★★½/★★★★★
Del mito vampírico hay mil y una lecturas (y relecturas) cinematográficas. Desde los grandes clásicos de Murnau (1922), Browning (1931), Dreyer (1932) o Fisher (1958) hasta las miradas modernas que arrojaron sobre el príncipe de Valaquia cineastas como Herzog (1979) o Coppola (1992), pasando por parodias como Drácula, un muerto muy contento y feliz (1995), de Brooks, o Un vampiro suelto en Brooklyn (1997), de Craven. En esta última tradición se inserta Renfield, comedia de terror ambientada en el mundo actual que narra la historia del sirviente de Drácula, un “joven” que está harto de ejercer como esclavo del conde y decide romper con todo para tomar las riendas de su vida.

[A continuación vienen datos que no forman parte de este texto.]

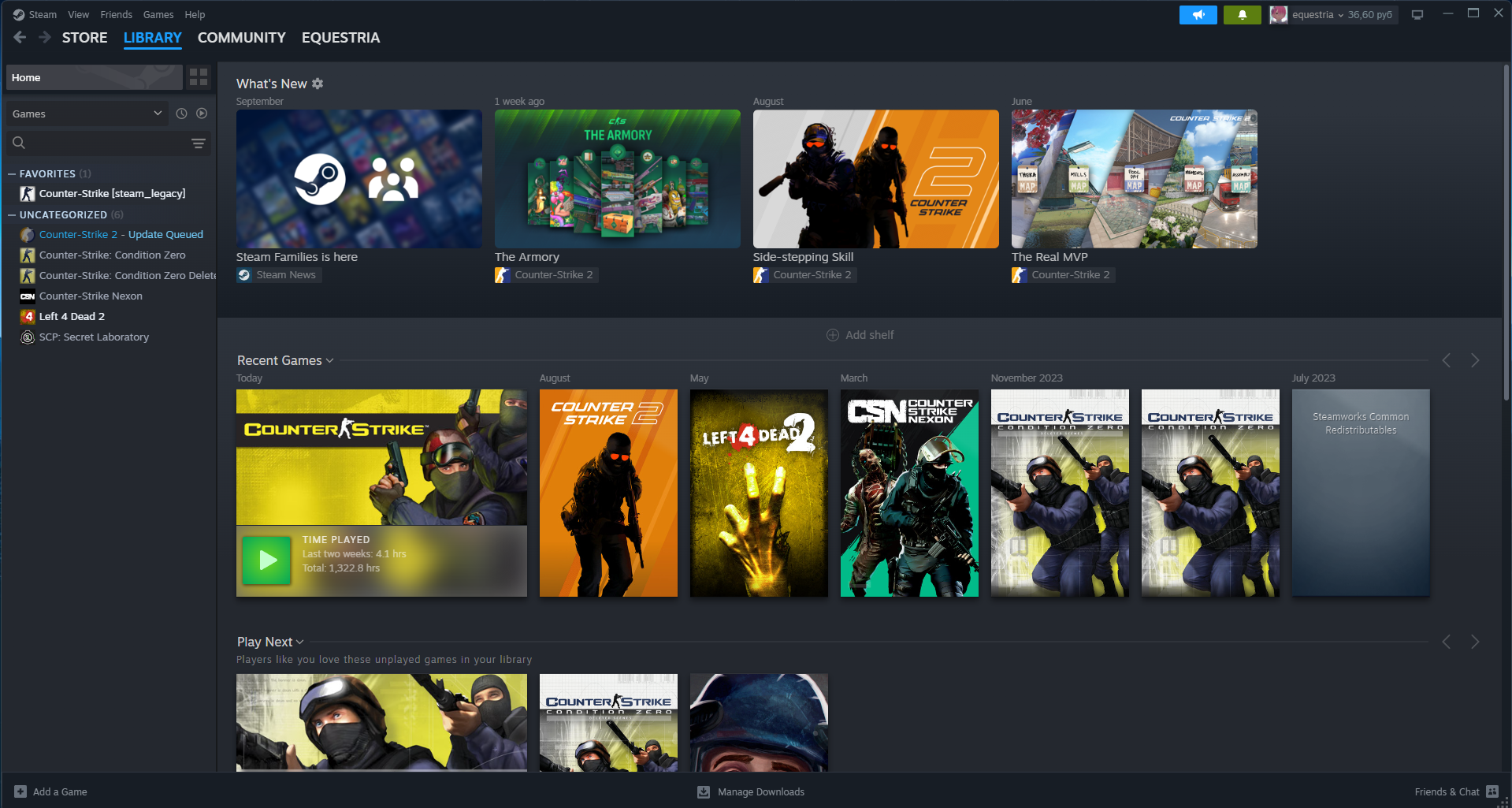Screen dimensions: 1512x808
Task: Collapse the Uncategorized category
Action: tap(12, 215)
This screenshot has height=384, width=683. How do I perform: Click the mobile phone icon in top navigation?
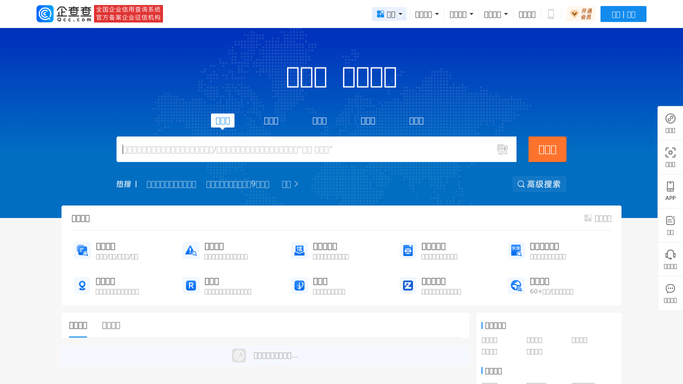coord(551,14)
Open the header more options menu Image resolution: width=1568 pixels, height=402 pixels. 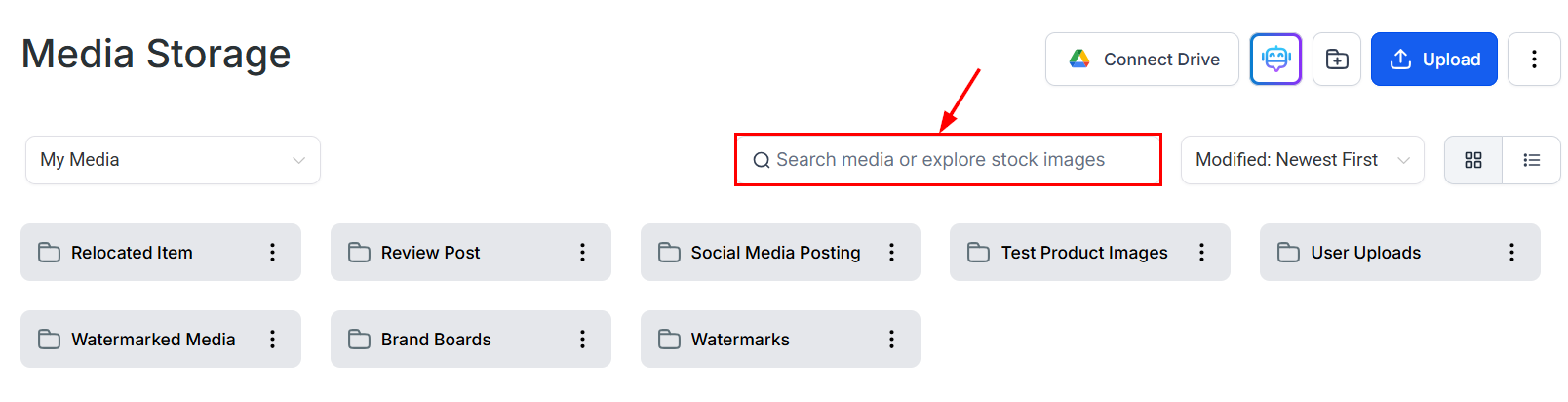[x=1534, y=60]
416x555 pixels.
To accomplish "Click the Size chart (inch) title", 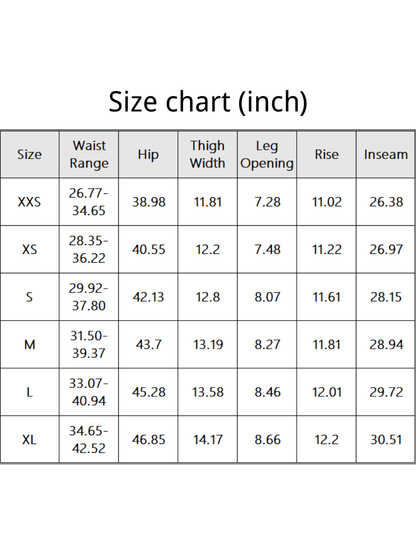I will coord(208,102).
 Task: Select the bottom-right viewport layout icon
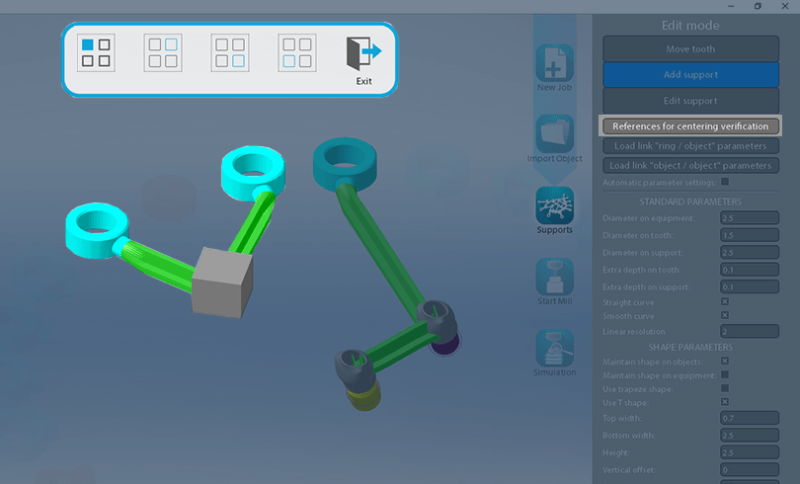(230, 53)
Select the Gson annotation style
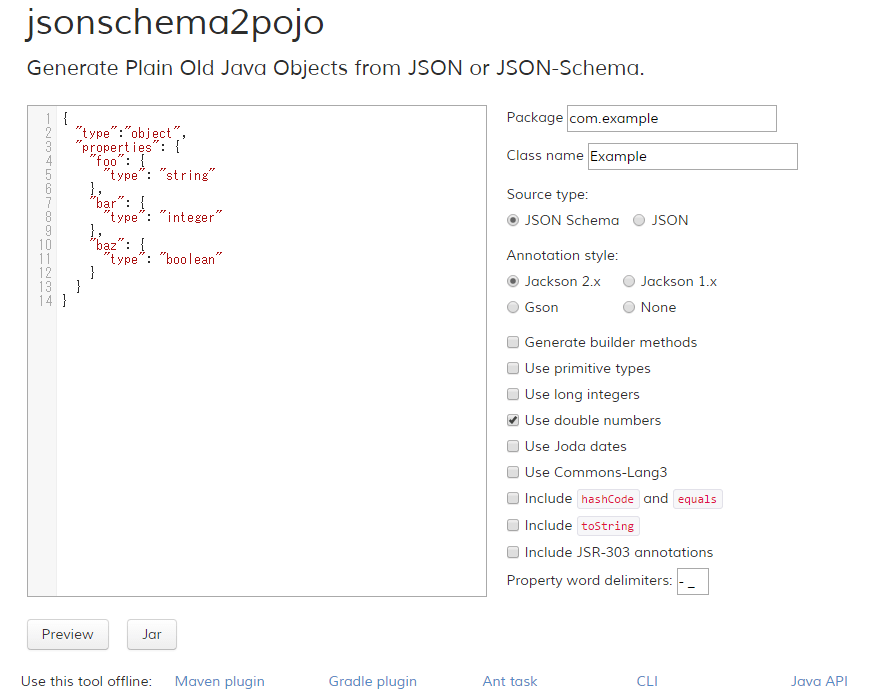The height and width of the screenshot is (700, 883). pyautogui.click(x=513, y=307)
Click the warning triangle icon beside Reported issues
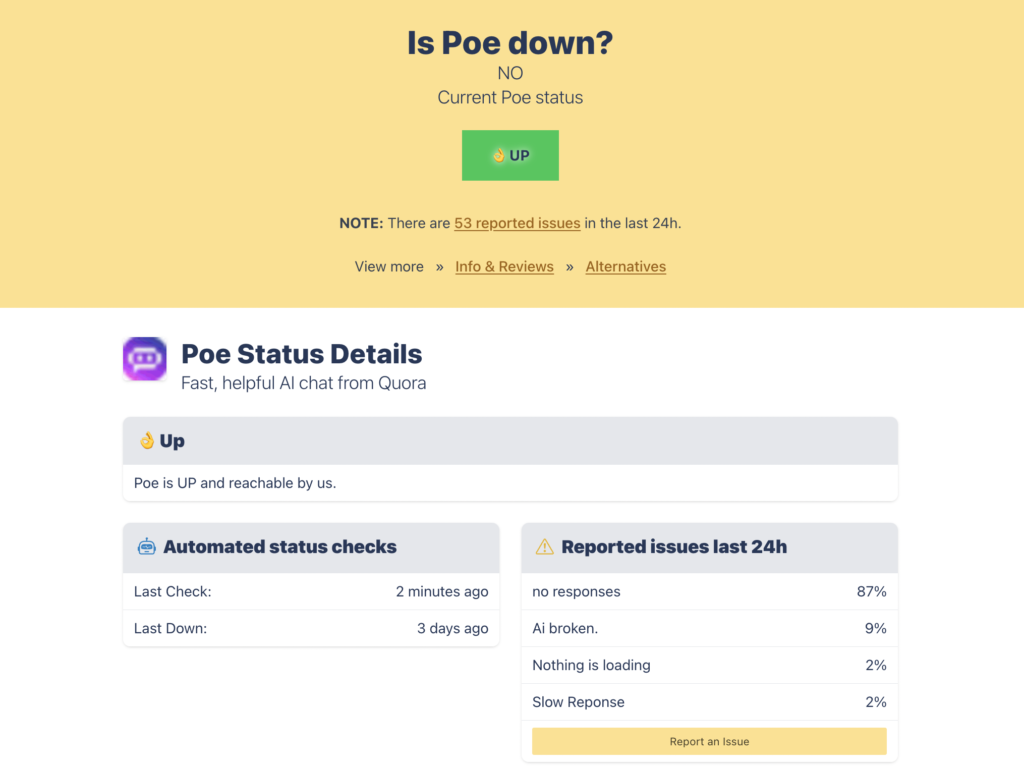 click(544, 547)
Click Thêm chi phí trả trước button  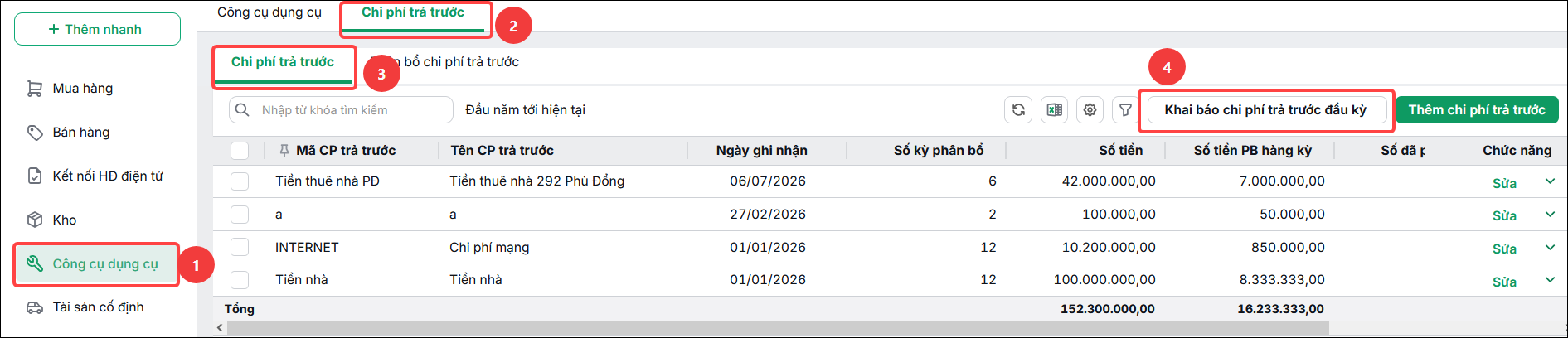[x=1477, y=109]
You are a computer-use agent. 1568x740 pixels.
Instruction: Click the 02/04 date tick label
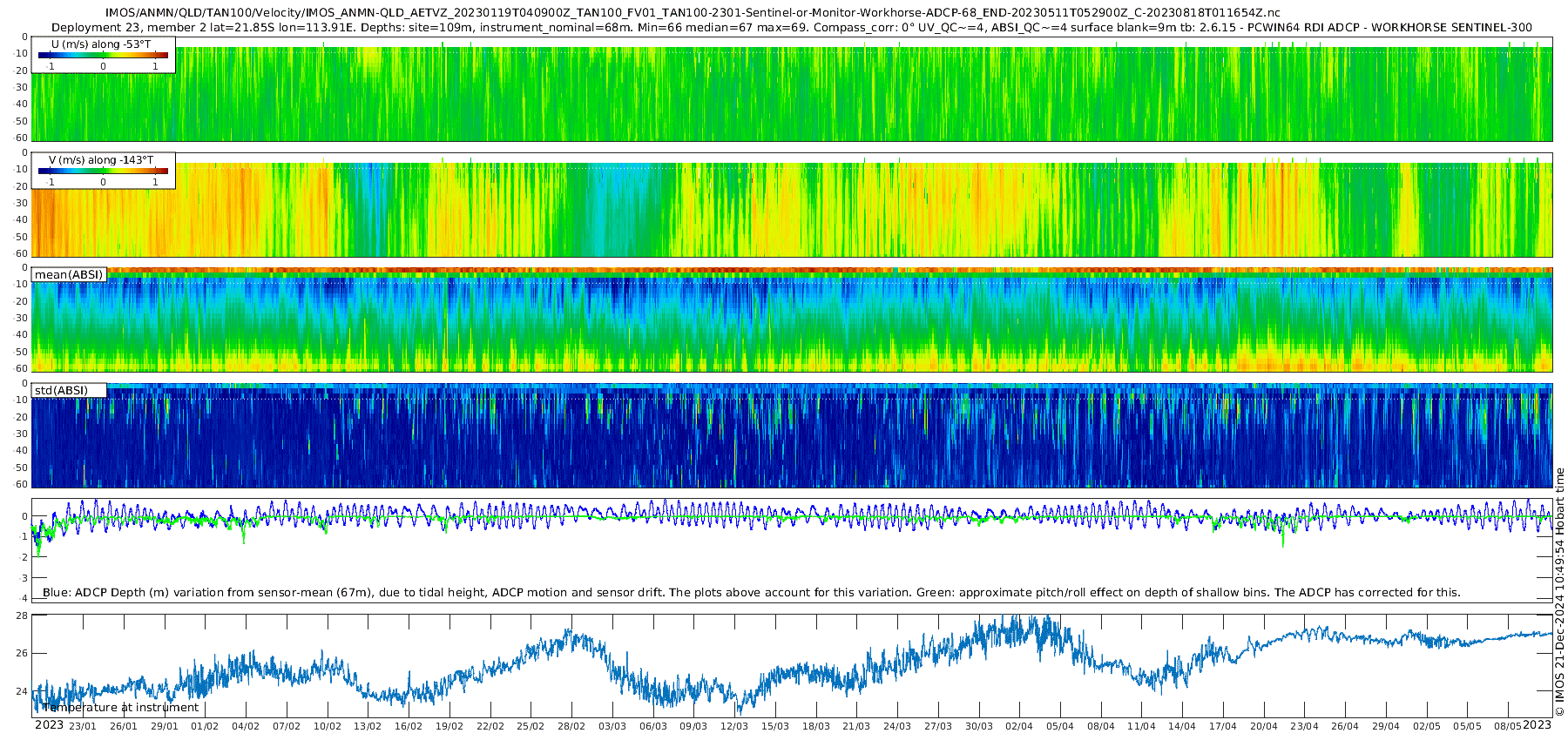(x=1019, y=726)
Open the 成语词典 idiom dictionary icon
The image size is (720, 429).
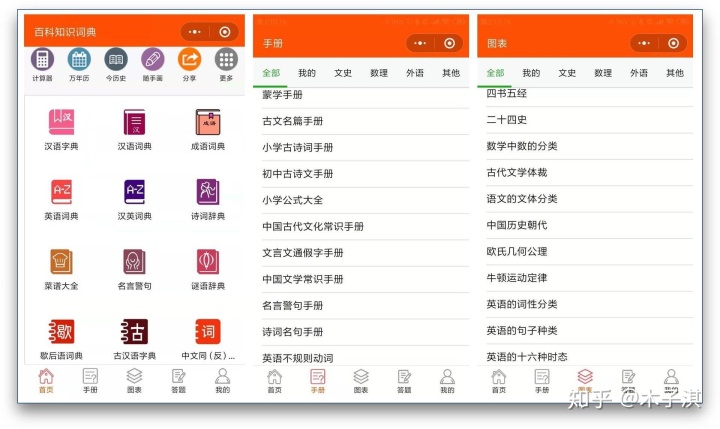(x=207, y=123)
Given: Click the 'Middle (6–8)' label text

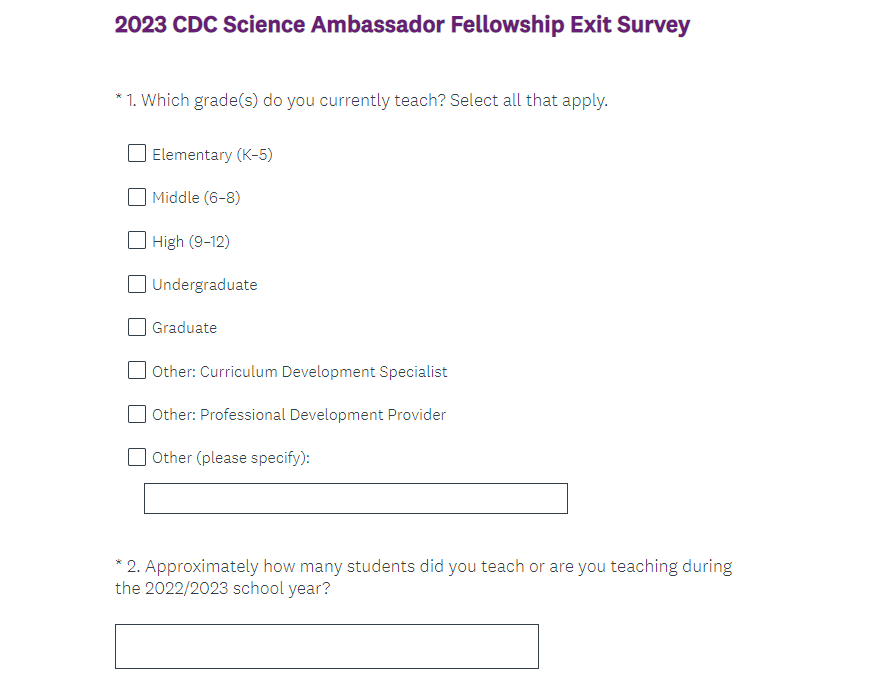Looking at the screenshot, I should [x=196, y=198].
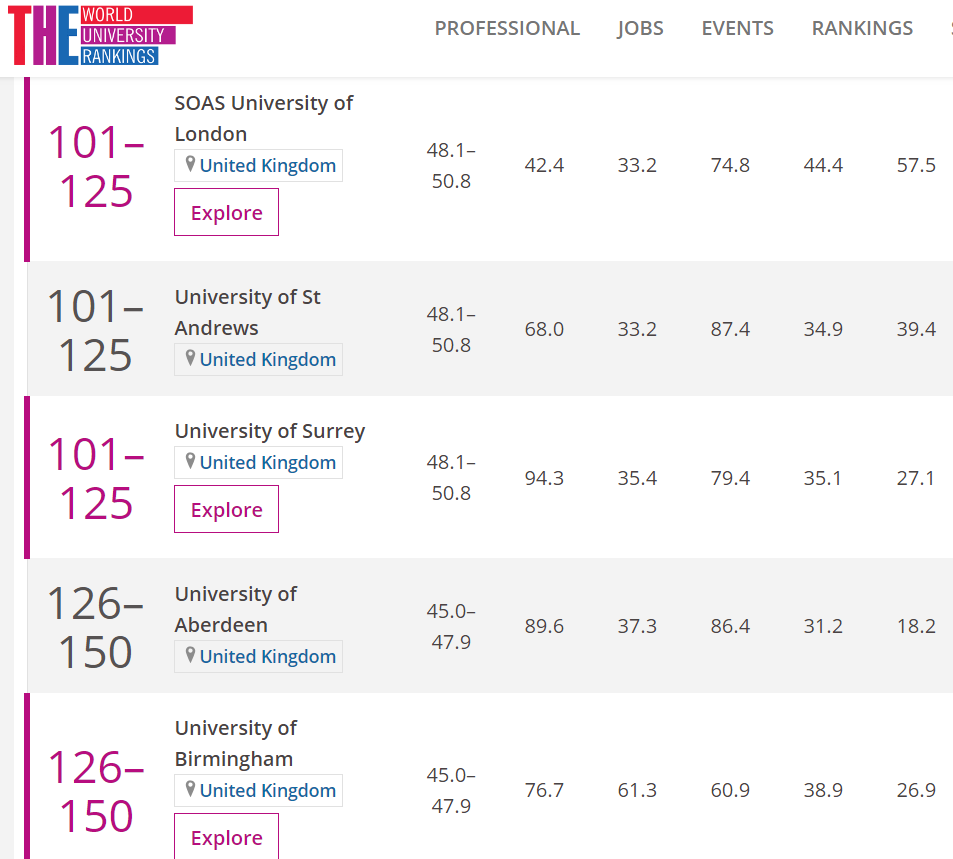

La película, tremendamente irregular, reúne un buen puñado de gags divertidos, tiene una premisa interesante (utilizar el género para articular un relato acerca de la dependencia emocional en las relaciones tóxicas) y cuenta con un excelente Nicolas Cage en el papel de Drácula. Sin embargo, el tercer largo de Chris McKay (Batman: La Lego Película, La guerra del mañana) desprende, del primer al último plano, un inevitable tufo a producto prefabricado.
Tres factores tienen la culpa: lo desequilibrado de su tono (que tan pronto quiere ser grosero como tierno; arremeter contra la corrección política como contentar a todo el mundo); lo atragantado de su montaje (que, de tan espídico e hiperfragmentado, no deja respirar ni por un momento al relato) y lo trillado de sus recursos narrativos (especialmente esa voz en off del protagonista-demiurgo que hace saltar la historia de un tiempo a otro a su entero antojo, y que ya es marca de la casa en comedias hiperviolentas y pretendidamente gamberras como Deadpool o Kick-Ass).
La impresión final es que la materia prima (es decir, el guion de Robert Kirkman, reputado autor de los cómics de The Walking Dead) podría haber dado para mucho más. Porque nada desactiva más el gamberrismo y la irreverencia que una dirección en piloto automático y una estética publicitaria, demostraciones de producción en cadena, planicie artística, y, en resumen, conservadurismo cinematográfico.
Lo mejor: Cage, las escenas de acción y los (escasos) momentos en que, frente al ruido digital, aparecen el maquillaje y la maravillosa caracterización.
Lo peor: El ritmo hiperactivo que ahoga la historia.